Brain scans could predict how depression patients will respond to drugs

Brain scans could predict how a patient will respond to depression treatment, a groundbreaking new study claims.

Researchers from Harvard and Boston’s McLean Hospital monitored the brain activity of 300 patients before and during their antidepressant treatment, while tracking their reactions to the medication.

They found that people with strong activity in the brain region called ACC, which controls other areas of the brain, could expect successful results from a course of Zoloft, a commonly-prescribed antidepressant.

Those with a ‘weaker’ response fared better with a combination of drugs and psychotherapy.

The finding, published today, comes days after a report revealed tens of millions of Americans are addicted to antidepressants, and many may have been erroneously prescribed treatment that wasn’t appropriate for their specific case. 

Researchers from Harvard and McLean Hospital monitored the brain activity of 300 patients before and during their antidepressant treatment, while tracking their reactions to the drugs

This is not the first research into the relationship between depression and the rostral anterior cingulate cortex (ACC), but it is the first demonstrate its ‘predictive validity’.   

Diego A Pizzagalli, director of the McLean Imaging Center and the hospital’s Center For Depression, Anxiety and Stress Research, said the aim is to reach a point where clinicians could compare specific brain activity to drugs’ properties to decide, almost unequivocally, what treatment is best.

‘Our work shows that we could predict a patient’s response to an antidepressant by looking at the activation level of the ACC region of the brain by using a non-invasive monitoring system to test brain activity called an electroencephalogram – also known as an EEG,’ Pizzagalli said.

For this study, the team built upon Pizzagalli’s previous work showing that EEG recordings of rostral ACC activity could predict the eventual response. 

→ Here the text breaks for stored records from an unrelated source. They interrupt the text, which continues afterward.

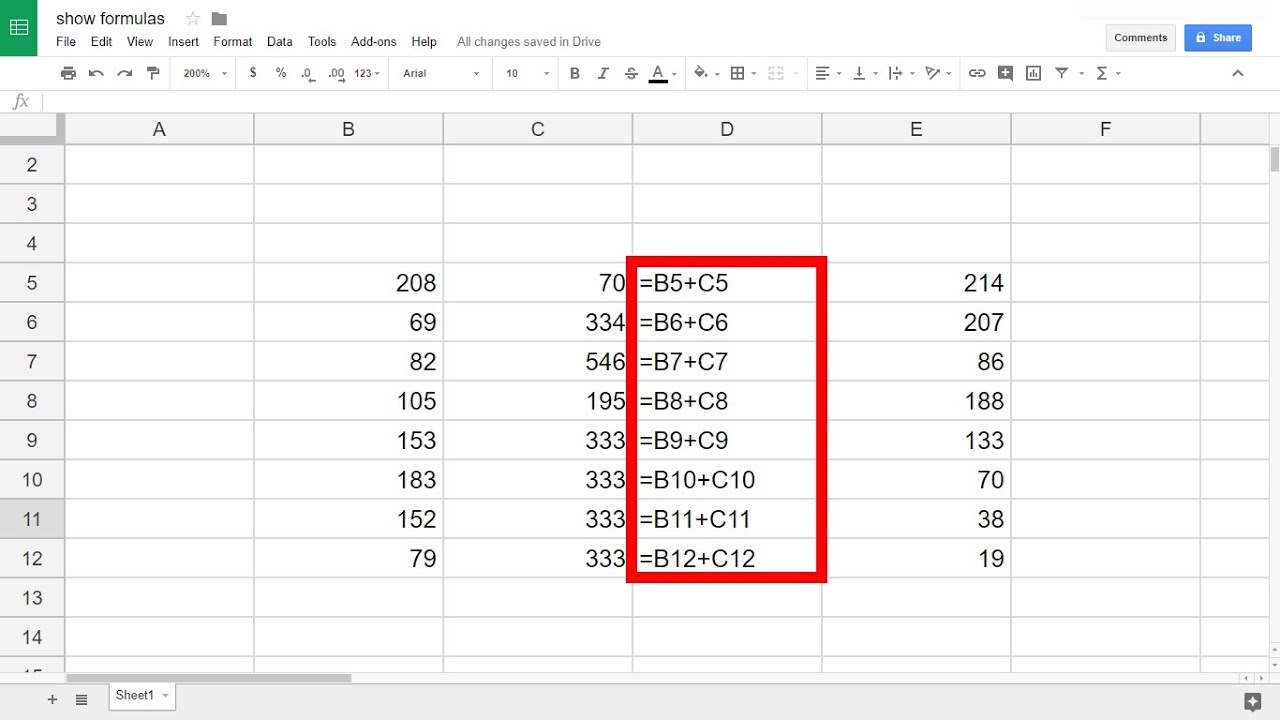
Task: Undo the last action
Action: click(x=96, y=73)
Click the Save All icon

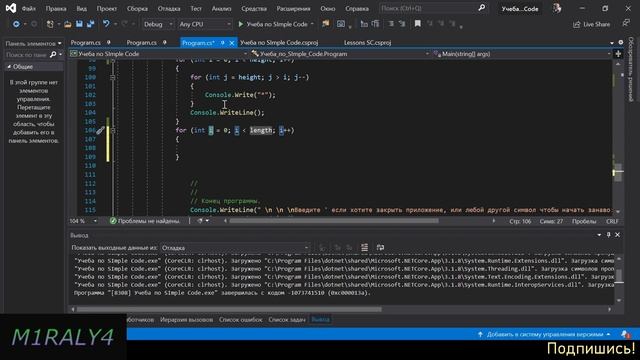coord(90,24)
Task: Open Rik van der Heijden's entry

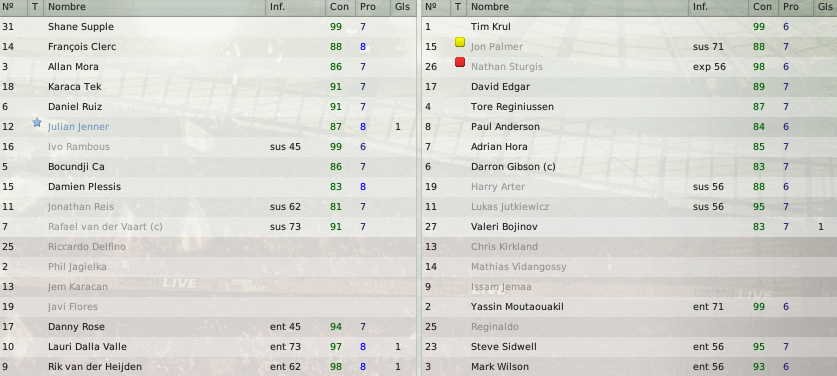Action: 208,366
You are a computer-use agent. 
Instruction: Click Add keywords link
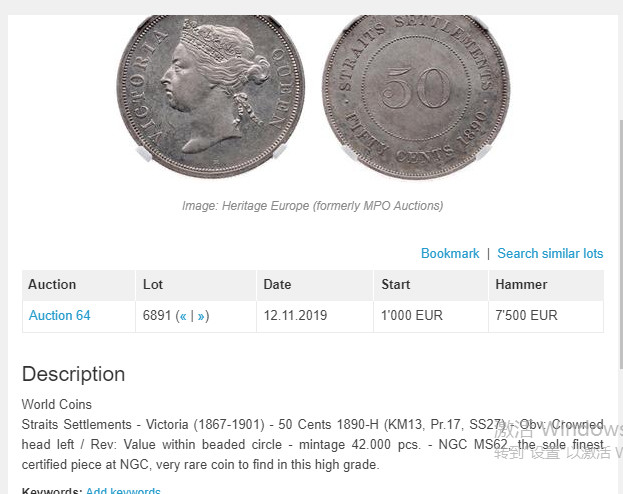[123, 490]
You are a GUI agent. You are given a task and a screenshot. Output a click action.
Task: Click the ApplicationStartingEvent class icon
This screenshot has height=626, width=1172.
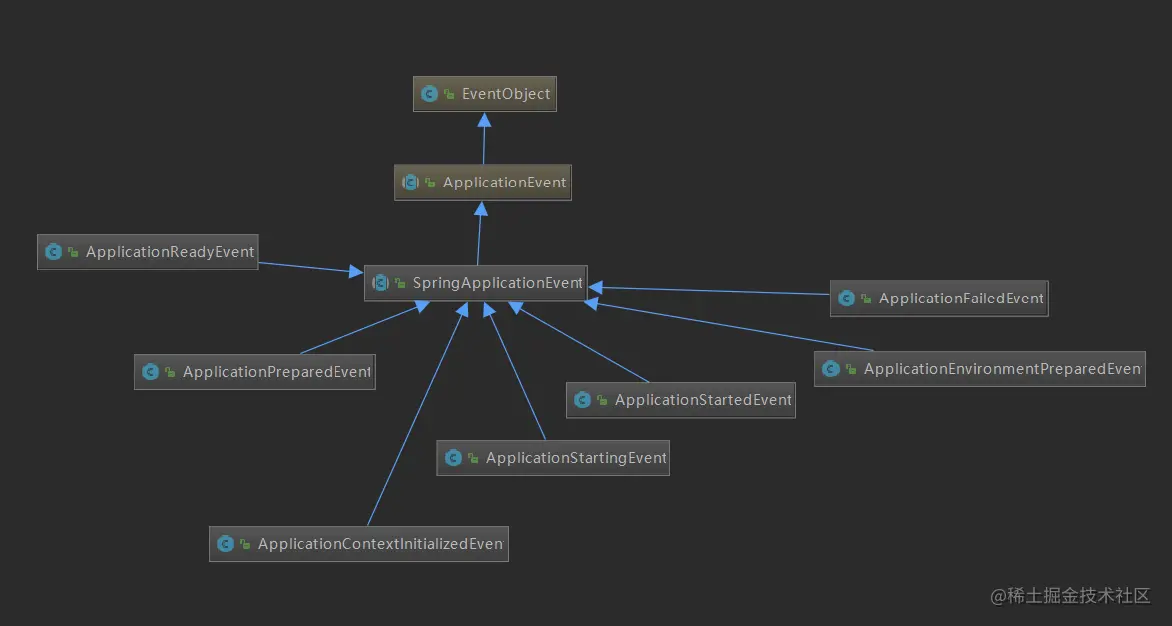point(453,458)
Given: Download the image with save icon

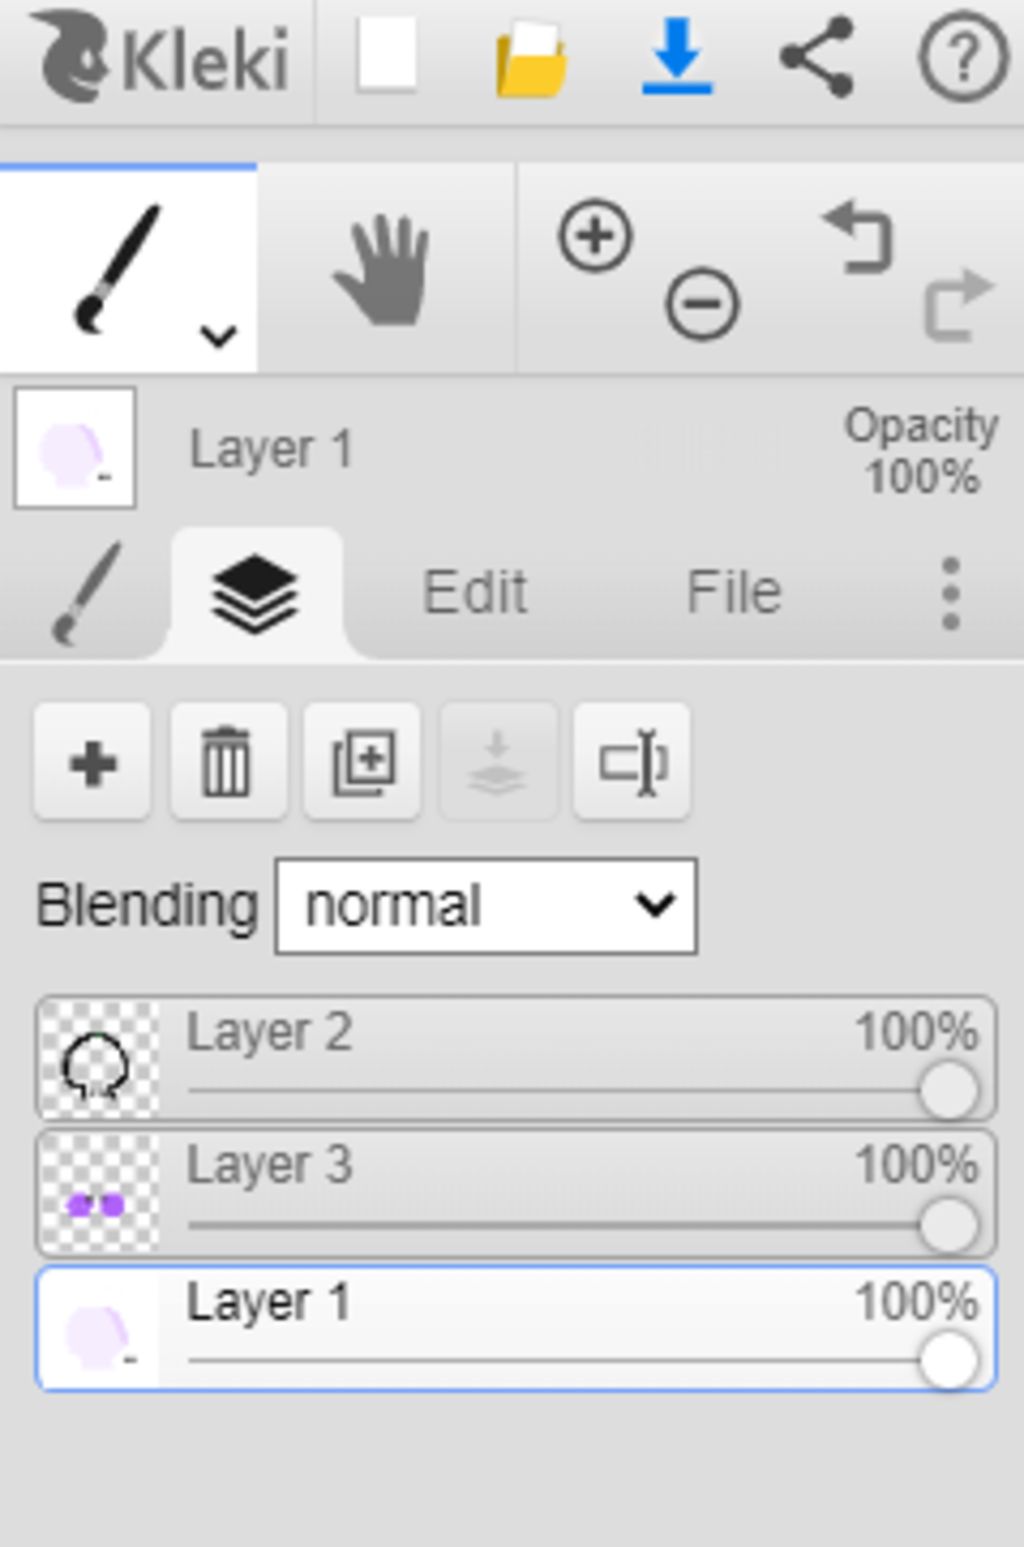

‘In that prior study, we saw that the higher the activity before the start of the treatment, the better the clinical response months later,’ Pizzagalli, also a professor of psychiatry at Harvard Medical School, said.

For the new study, more than 300 patients were tested at four sites in the United States, using sertraline (sold in the US as Zoloft) for the treatment group. 

‘We showed that the rostral ACC marker predicted clinical response eight weeks later, even when statistically controlling for demographics and clinical variables previously linked to treatment response,’ said Pizzagalli. 

‘For those with the marker of good response, a clinician could tell patients that they have a high chance of benefiting from the intervention, and they should stay engaged in treatment,’ he explained. 

On the other hand, he said, for patients with the marker of low response, ‘clinicians could decide to start with more aggressive treatment at the outset, such as a combination of pharmacology and psychotherapy, and importantly, monitor these patients more closely.’

Next on the agenda, Pizzagalli and his team plan to trial this method on patients at McLean Hospital.

‘Our vision is to determine if an optimal combination of markers – including brain-based but also clinical and demographic characteristics – might allow us to predict response to drug A but not drug B or psychotherapy, for example,’ Webb explained.

If an ACC marker predicts better response, researchers might develop cognitive training that specifically targets this region, which could increase brain activation to accelerate or boost response to more traditional intervention.